Given problem:
Rewrite the lines from the one with "will click(12, 66)." up to and including the one with "coord(451,51)", swapping "document icon" for "file icon" and leaving everything else unchanged.
::: Task data :::
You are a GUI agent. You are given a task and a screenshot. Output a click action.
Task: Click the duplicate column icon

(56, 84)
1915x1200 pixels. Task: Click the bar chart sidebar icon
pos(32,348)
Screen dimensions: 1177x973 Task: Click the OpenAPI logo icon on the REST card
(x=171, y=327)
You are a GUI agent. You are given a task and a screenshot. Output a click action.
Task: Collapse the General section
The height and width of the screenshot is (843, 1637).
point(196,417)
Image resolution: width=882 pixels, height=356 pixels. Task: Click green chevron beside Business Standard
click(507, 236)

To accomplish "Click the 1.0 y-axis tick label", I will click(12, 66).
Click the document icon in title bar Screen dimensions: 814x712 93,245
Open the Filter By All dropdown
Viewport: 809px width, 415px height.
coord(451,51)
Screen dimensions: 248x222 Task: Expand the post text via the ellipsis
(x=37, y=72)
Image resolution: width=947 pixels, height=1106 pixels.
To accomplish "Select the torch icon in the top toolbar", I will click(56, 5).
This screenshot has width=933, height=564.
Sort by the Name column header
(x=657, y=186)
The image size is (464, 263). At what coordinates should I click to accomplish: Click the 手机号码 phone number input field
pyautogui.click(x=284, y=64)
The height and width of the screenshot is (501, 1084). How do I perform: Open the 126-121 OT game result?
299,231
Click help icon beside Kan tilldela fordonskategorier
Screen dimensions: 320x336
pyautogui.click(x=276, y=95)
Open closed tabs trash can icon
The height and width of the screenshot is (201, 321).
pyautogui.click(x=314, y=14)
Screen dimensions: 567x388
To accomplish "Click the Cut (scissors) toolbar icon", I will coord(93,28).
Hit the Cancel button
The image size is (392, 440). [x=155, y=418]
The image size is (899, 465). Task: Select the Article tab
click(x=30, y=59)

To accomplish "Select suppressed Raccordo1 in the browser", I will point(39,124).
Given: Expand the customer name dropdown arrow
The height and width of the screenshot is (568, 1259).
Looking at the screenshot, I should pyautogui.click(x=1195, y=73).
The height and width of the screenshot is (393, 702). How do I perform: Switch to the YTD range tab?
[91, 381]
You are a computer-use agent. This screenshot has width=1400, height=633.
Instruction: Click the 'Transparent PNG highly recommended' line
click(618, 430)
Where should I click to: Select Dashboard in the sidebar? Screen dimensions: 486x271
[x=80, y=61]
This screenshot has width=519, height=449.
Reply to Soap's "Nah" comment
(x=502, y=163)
:::
Result:
To accomplish "Click the 1.0 y-axis tick label", I will click(12, 66).
Click the file icon in title bar Screen dimensions: 814x712 93,245
Open the Filter By All dropdown
Viewport: 809px width, 415px height.
coord(451,51)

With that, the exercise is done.